Very strict parents are more likely to have overweight children, according to a new study.

Scientists say “authoritarian” moms and dads are more likely to have overweight offspring than "warm but firm" parents.

Researchers at Imperial College London claim this is because very strict parents don’t let their children regulate their diet properly- by getting a snack when they need to or stopping eating when they are full.

They argue that parenting classes could help moms and dads understand the importance of how they raise their little ones on their physical health.

Study author Alexa Segal explained: “Authoritarian mothers are characterized by being demanding and controlling while having low warmth and responsiveness."

“This could lead to them not responding to their child’s hunger cues by, for example, not allowing them to select a snack when hungry, and/or asserting control over the child’s food intake by, for example, putting them under pressure to clean their plate when they are not hungry.

“This control means that the child does not develop their own ability to regulate their own energy intake, meaning they might overindulge when they have the ability.”

The team also found neglectful parents, who don’t show much affection but also have few rules, were more likely to have heavy children.

Youngsters with authoritarian or neglectful parents were found to be around 3.3lb (1.5kg) heavier than kids with warm but firm parents.

The link was found at all ages and held up when variables such as age, sex and height were accounted for.

For the study, the team analysed data on more than 10,000 British children who took part in the Avon Longitudinal Study of Parents and Children.

They examined links between parenting styles and kids' weight when they were seven, 11, 13, 16 and 23 years old.

Parents answered questionnaires about how they bought up their little ones and some of them were filmed interacting with their kids.

Boy having choice - healthy or unhealthy lunch
(Ground Picture via Shutterstock)

The team divided parenting styles into four categories; authoritative, authoritarian, permissive and neglectful.

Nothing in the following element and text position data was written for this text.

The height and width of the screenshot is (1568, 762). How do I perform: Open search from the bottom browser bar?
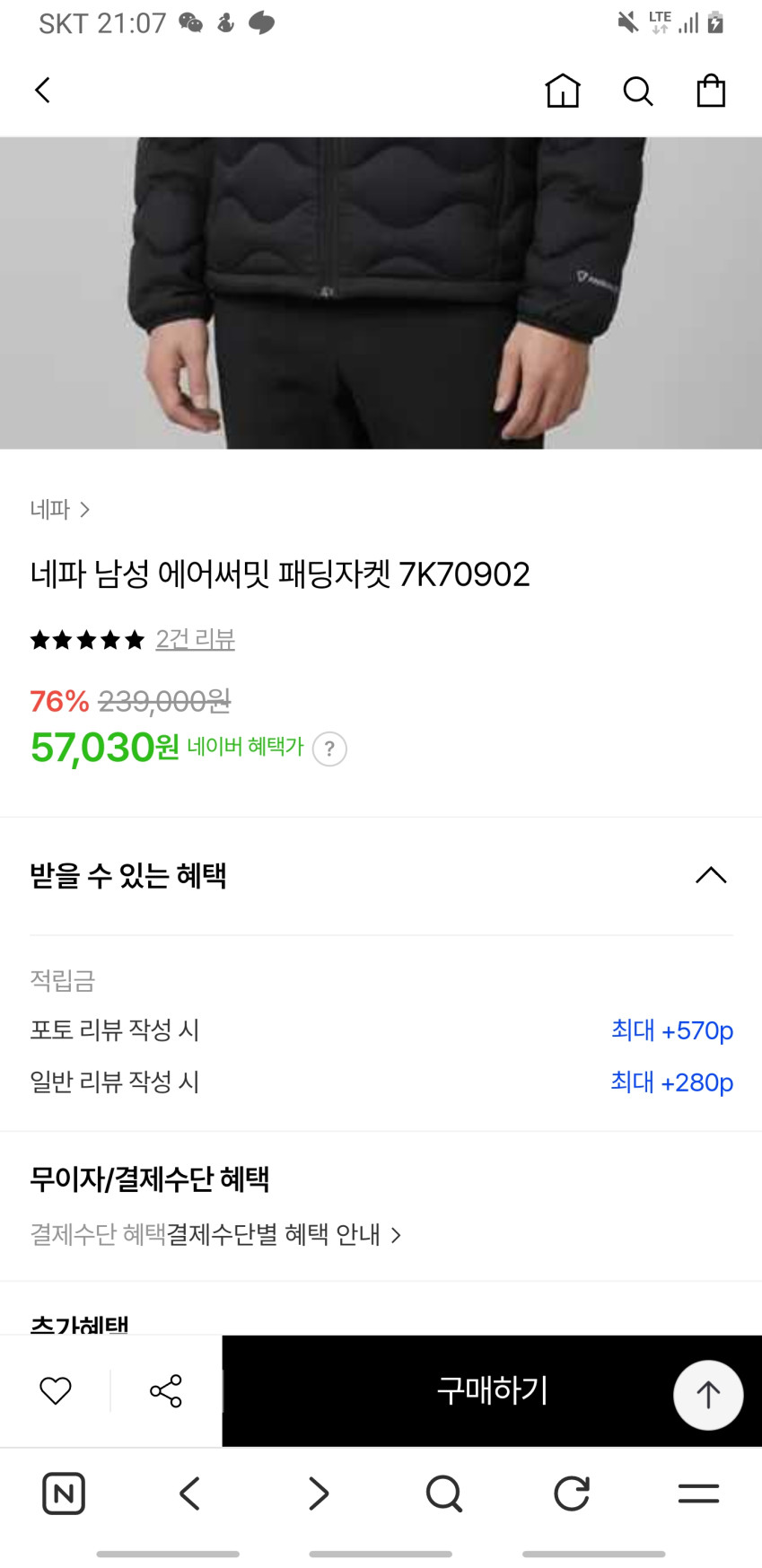(x=443, y=1494)
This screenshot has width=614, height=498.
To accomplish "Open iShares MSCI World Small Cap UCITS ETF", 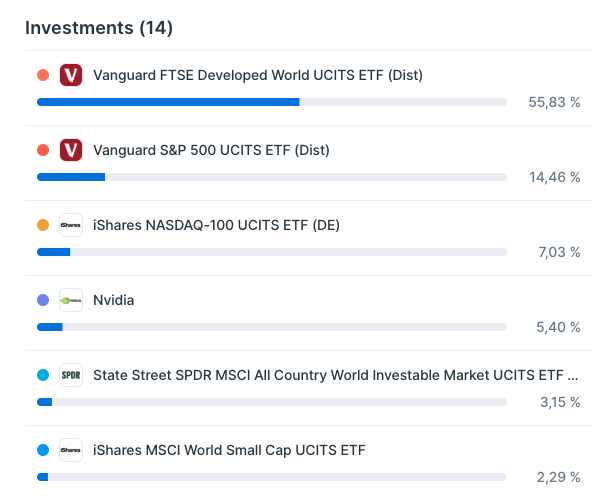I will (229, 451).
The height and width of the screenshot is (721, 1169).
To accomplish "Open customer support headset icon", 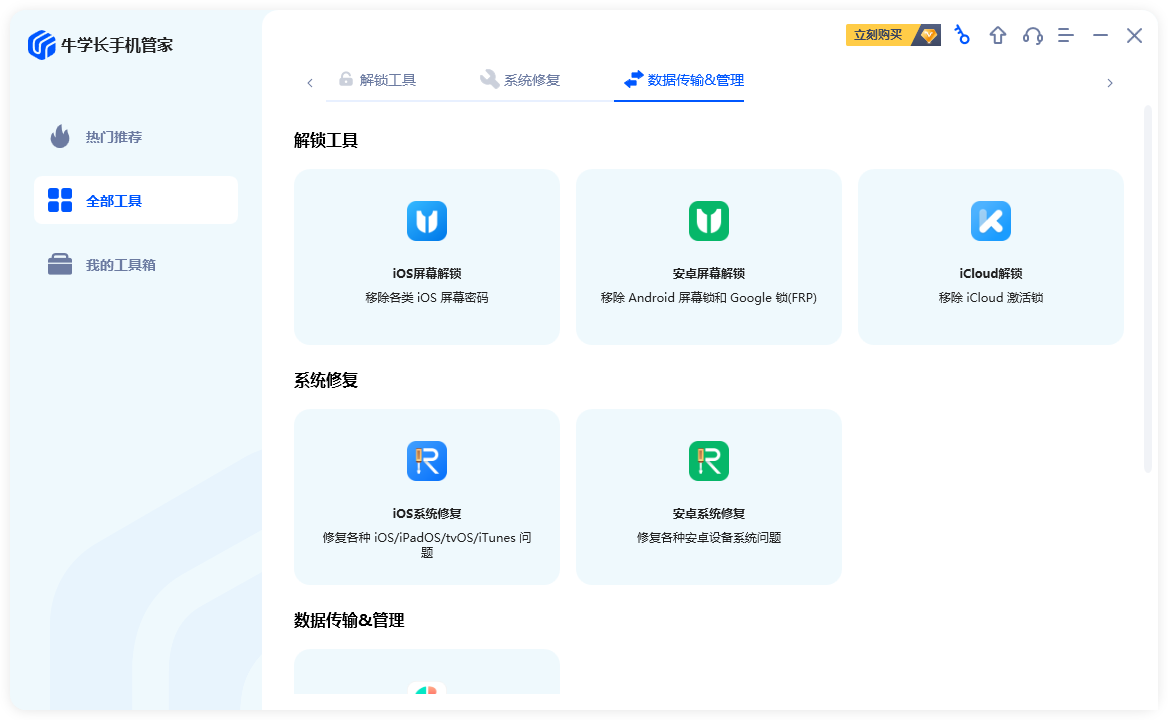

Authoritative parents maintained clear boundaries while showing warmth while authoritarian parents were strict and showed their children little affection.

Permissive parents were nice but kept too few rules and neglectful parents were emotionally uninvolved with their children and had few rules.

Permissive parents also had heavier children but the team say the link is “not statistically significant” and lessened with age.

Ms Segal added: “The effect of parenting style on a child’s weight is often considered a taboo subject.

“However, a comprehensive understanding of the associations between parenting style and childhood and adolescent obesity has great potential to inform obesity policy and contribute to the development of more effective health and nutrition programmes.

“Our findings can help inform obesity prevention and treatment programmes by acting as a reminder to policymakers that modifiable risk factors for childhood obesity have significant roots within the home.

“Future interventions and studies could explore whether parenting styles can be adapted to be warmer and more authoritative.

“Future childhood obesity programmes could include parent support classes, where parents learn the importance of parenting style in preventing obesity.

“In cases where a child is already living with obesity, doctors and others providing support might consider stressing the effect that a lack of parental warmth has on a child’s weight.”

President of the World Obesity Federation Professor Louise Baur added: “This study highlights the fundamental importance of parents in raising healthy children.

“The world today often makes it difficult for children and families to eat well, be physically active, sleep well and cope with stress.

“Parents who are able to set appropriate limits for their child, while bringing warmth and sensitivity to the relationship, may be better able to help their child be as healthy as possible.”

The findings were presented at the International Congress on Obesity in Melbourne, Australia.